• What you are asked to do
From the line containing "1224x699 pixels." onward to the last line of the data below, copy each line exactly and add nothing.

• Given data
-------
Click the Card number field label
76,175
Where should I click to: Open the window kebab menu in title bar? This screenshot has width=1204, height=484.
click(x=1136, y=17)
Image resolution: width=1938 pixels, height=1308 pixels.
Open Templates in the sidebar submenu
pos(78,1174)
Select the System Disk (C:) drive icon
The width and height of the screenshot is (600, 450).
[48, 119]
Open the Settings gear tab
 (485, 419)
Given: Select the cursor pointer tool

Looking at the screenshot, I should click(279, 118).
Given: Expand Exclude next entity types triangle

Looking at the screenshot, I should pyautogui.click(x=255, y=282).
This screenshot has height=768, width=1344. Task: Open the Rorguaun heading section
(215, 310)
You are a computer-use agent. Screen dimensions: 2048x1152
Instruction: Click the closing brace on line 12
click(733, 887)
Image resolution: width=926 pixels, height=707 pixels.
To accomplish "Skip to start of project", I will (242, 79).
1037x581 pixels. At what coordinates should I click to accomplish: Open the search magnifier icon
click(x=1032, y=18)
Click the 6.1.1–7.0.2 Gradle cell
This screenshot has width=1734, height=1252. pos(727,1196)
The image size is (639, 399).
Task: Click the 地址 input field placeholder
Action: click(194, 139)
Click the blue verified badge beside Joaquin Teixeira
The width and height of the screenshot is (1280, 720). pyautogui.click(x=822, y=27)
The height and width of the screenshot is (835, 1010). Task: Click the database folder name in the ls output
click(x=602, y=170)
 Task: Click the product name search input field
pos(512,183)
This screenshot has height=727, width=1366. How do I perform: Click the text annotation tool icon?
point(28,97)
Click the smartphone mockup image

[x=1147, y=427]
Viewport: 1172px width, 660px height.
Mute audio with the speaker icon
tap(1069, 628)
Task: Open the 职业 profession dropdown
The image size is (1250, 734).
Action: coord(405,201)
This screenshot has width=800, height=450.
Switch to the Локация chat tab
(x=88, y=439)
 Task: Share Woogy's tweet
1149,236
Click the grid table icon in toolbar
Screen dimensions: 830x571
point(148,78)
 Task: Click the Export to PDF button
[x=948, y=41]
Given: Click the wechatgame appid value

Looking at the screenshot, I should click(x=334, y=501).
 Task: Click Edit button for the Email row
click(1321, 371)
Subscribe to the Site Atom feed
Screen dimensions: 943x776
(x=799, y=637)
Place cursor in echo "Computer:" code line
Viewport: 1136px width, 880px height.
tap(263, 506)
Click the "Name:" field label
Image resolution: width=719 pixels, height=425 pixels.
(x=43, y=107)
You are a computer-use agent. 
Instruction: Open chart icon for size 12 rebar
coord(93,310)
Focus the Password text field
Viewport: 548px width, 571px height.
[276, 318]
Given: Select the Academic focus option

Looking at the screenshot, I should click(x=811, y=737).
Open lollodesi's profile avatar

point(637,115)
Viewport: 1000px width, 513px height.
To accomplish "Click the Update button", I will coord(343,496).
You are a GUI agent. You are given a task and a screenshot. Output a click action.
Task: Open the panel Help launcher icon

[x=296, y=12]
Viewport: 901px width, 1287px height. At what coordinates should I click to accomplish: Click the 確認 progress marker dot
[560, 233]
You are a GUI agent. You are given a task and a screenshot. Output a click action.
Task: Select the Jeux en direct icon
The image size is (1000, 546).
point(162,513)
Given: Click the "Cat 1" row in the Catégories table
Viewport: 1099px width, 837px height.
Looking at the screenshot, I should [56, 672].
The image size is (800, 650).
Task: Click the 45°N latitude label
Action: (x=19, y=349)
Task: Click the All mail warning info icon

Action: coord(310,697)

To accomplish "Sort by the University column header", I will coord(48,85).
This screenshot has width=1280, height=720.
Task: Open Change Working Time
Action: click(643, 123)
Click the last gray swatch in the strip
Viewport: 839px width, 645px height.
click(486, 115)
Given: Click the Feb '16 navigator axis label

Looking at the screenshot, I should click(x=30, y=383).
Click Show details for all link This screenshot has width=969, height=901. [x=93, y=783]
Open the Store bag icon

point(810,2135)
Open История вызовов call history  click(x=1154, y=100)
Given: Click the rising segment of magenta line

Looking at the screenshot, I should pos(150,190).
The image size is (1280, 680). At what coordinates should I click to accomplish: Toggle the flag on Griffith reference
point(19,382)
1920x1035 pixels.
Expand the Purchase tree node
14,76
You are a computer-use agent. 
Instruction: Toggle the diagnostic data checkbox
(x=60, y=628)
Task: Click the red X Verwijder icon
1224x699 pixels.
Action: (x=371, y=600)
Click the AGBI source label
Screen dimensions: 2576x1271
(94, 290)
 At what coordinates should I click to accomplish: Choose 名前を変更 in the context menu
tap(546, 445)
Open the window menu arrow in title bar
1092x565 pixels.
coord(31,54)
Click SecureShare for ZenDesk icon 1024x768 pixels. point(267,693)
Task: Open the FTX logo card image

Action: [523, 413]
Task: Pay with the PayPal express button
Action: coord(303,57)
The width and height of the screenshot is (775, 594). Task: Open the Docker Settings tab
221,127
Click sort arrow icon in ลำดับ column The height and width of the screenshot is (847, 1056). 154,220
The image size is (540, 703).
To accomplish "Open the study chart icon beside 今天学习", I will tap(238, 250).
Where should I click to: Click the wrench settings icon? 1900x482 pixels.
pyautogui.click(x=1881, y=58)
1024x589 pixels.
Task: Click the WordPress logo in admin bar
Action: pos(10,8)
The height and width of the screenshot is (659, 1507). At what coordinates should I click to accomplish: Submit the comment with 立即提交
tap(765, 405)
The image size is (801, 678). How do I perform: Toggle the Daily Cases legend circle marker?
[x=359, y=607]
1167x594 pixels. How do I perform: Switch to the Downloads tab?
-------
• Solution to this problem
1224x699 pixels.
Action: (x=371, y=600)
Click the AGBI source label
Screen dimensions: 2576x1271
(94, 290)
 At what coordinates should I click to accomplish: Choose 名前を変更 in the context menu
tap(546, 445)
Open the window menu arrow in title bar
1092x565 pixels.
coord(31,54)
Click SecureShare for ZenDesk icon 1024x768 pixels. point(267,693)
Task: Open the FTX logo card image

Action: [523, 413]
Task: Pay with the PayPal express button
Action: coord(303,57)
The width and height of the screenshot is (775, 594). Task: Open the Docker Settings tab
221,127
Click sort arrow icon in ลำดับ column The height and width of the screenshot is (847, 1056). 154,220
The image size is (540, 703).
To accomplish "Open the study chart icon beside 今天学习", I will tap(238, 250).
Where should I click to: Click the wrench settings icon? 1900x482 pixels.
pyautogui.click(x=1881, y=58)
1024x589 pixels.
Task: Click the WordPress logo in admin bar
Action: pos(10,8)
The height and width of the screenshot is (659, 1507). At what coordinates should I click to accomplish: Submit the comment with 立即提交
tap(765, 405)
The image size is (801, 678). How do I perform: Toggle the Daily Cases legend circle marker?
[x=359, y=607]
1167x594 pixels. How do I perform: Switch to the Downloads tab?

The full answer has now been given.